Und mit ihr Tausende weitere Labortiere, die niemand je mehr braucht. Viele stehen auf der Straße. Andere liegen dort, wie 37 geschasste Laborschlangen aus dem Hause der Beiersdorf AG. Aus selbigem Werkstor humpelt ein Meerschweinchen, ein Köfferchen zwischen den Pfoten. Seinen Namen will es nicht nennen, weil es gar keinen hat. Auch sonst gibt es sich erst mal sprachlos.
Desorientiert wie Biberkopf
„Mir fehlen die Worte. Ich weiß gerade nicht, wohin mit meinen Gefühlen!“ Dann äußert es sich aber doch. Das Meerschweinchen erzählt, es fühle sich zurzeit „so planlos, so desorientiert wie vor Jahren die Schlecker-Frauen oder Franz Biberkopf in ‚Berlin Alexanderplatz‘ “, der einst jäh in die Freiheit gestoßen wurde. „Ein Roman, den ich übrigens sehr schätze, allein wegen dem sexy Biberkopf“, bekennt die Meerschweinchendame, die sich jetzt doch als Mimi zu erkennen gibt. Anders als die Hundedame hatte sie jedoch einen richtigen Arbeitsvertrag, kann sich über eine saftige Abfindung freuen. „Drei Karotten und ein Trockenschnitzel, das ist nicht nichts!“
Was die Zukunft bringt, wie es weitergeht, können die meisten Ex-Labortiere noch nicht sagen. Erst mal verschnaufen, saufen, bei Zeitarbeitsfirmen anklopfen, ist aus vielen Mäulern und Schnauzen zu hören. Eines ist jedoch wahrscheinlich: Geld vom Staat wird es vermutlich keines geben.
Das darf nicht so bleiben, findet der arbeitslose Laborkater Carlo, der ein bedingungsloses Grundeinkommen für gefeuerte Forschungstiere fordert. Und, ganz generell, um gesellschaftliche Anerkennung kämpft. Schließlich hat er für dieses Land so einiges geleistet.
Stolz wie ein Labortier
„Ich sage nur, sieben Jahre Boehringer Ingelheim, in der Grundlagenforschung – der elementarsten, essenziellsten Forschungsrichtung von allen“, erinnert er sich nicht ohne Stolz. Die Arbeitskämpfe der letzten Wochen hätten ihn und andere „ganz schön politisiert“. Und nicht nur die Tiere hierzulande. In England etwa, das in seinen Forschungsstätten ebenfalls auf Organoide setzt, hätten sich Hunderttausende „freigestellte“ Ex-Labortiere bereits der radikalen Labor-Partei angeschlossen.
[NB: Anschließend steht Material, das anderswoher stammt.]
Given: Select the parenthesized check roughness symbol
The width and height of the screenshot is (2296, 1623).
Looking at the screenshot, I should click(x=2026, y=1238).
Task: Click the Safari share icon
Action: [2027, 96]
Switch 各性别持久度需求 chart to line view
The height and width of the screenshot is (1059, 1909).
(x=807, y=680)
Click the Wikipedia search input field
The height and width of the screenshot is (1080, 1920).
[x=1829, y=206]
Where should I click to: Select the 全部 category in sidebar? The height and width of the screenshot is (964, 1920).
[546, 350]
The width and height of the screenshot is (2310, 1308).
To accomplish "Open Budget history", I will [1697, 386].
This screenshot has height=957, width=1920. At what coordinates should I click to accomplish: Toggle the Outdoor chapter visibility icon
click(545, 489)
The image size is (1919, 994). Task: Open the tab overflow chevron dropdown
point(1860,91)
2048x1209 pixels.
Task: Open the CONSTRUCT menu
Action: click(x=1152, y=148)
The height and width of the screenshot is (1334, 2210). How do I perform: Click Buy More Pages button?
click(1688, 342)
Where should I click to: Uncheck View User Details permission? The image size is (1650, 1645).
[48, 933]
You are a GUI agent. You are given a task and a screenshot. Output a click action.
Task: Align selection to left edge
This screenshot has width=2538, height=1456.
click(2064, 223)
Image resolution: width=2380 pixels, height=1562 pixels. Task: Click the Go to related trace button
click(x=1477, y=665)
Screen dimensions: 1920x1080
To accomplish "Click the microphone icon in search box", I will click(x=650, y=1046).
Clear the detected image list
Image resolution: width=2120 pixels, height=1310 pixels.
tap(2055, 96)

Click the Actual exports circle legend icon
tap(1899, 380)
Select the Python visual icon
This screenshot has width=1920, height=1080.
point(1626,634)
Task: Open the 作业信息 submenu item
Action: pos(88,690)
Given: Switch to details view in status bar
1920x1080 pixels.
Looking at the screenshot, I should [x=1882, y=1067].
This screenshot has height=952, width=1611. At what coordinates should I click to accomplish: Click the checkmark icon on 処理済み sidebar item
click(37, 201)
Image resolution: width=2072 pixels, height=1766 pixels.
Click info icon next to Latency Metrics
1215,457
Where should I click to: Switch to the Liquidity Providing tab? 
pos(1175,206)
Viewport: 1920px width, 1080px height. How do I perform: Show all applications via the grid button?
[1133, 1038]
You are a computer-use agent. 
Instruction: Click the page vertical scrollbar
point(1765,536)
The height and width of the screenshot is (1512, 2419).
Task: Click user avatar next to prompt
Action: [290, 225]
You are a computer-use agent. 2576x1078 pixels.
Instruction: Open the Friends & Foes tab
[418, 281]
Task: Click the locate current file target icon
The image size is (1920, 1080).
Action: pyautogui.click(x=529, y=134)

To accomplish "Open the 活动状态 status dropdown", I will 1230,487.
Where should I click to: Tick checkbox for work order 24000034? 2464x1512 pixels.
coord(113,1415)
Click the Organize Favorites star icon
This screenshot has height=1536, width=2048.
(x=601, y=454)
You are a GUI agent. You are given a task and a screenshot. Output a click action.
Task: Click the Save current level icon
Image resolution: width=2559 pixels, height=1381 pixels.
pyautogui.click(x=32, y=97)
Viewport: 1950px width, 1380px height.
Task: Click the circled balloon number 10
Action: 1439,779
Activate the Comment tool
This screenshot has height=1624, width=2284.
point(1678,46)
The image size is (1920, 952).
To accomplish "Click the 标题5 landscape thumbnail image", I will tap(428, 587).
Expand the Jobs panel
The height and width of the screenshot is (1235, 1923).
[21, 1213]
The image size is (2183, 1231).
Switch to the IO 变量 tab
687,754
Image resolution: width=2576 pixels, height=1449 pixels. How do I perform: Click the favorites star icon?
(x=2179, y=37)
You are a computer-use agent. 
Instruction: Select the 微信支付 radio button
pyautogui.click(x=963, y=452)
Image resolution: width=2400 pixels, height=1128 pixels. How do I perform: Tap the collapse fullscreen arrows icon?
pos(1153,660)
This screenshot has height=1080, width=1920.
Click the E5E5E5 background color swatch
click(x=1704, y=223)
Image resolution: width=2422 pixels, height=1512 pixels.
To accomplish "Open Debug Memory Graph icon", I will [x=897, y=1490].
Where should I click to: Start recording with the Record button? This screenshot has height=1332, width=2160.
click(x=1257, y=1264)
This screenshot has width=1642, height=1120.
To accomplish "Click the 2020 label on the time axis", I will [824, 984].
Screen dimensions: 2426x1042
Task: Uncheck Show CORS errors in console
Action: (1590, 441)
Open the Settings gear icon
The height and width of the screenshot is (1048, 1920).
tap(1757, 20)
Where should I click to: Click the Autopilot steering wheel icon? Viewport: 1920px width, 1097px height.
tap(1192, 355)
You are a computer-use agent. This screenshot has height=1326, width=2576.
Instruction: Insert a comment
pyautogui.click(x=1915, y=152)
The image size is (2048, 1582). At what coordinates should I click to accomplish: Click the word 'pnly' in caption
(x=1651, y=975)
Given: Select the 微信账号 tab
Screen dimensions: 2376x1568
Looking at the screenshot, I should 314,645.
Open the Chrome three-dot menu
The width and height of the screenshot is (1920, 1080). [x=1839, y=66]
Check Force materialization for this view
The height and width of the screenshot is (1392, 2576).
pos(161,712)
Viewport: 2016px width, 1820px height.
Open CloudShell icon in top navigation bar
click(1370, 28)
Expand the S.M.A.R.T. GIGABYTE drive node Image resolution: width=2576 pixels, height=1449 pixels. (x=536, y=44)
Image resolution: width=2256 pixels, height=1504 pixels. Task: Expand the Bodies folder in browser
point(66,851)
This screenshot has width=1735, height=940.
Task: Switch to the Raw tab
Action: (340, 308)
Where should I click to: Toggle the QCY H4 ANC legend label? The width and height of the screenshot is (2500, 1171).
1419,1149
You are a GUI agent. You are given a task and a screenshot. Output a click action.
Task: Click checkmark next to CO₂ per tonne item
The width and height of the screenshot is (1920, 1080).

Was soll aus all den nutzlosen Nutztieren werden? „Also, ich werde bildende Künstlerin“, meldet sich ein Laborfrettchen namens Labora IV, bis vor Kurzem tätig im LMU München. Den weit grassierenden Pessimismus ihrer Ex-Kollegen mag sie beileibe nicht teilen.
„Man kann nicht immer nur den mehrfach operierten Kopf hängen lassen, sich als Spielball der Zeitläufte fühlen. Man muss auch mal was wagen!“ Wenn es mit der Kunst nicht klappt, könne sie vielleicht auch umschulen. „Zum Beispiel auf Schlachtkaninchen“, grübelt sie.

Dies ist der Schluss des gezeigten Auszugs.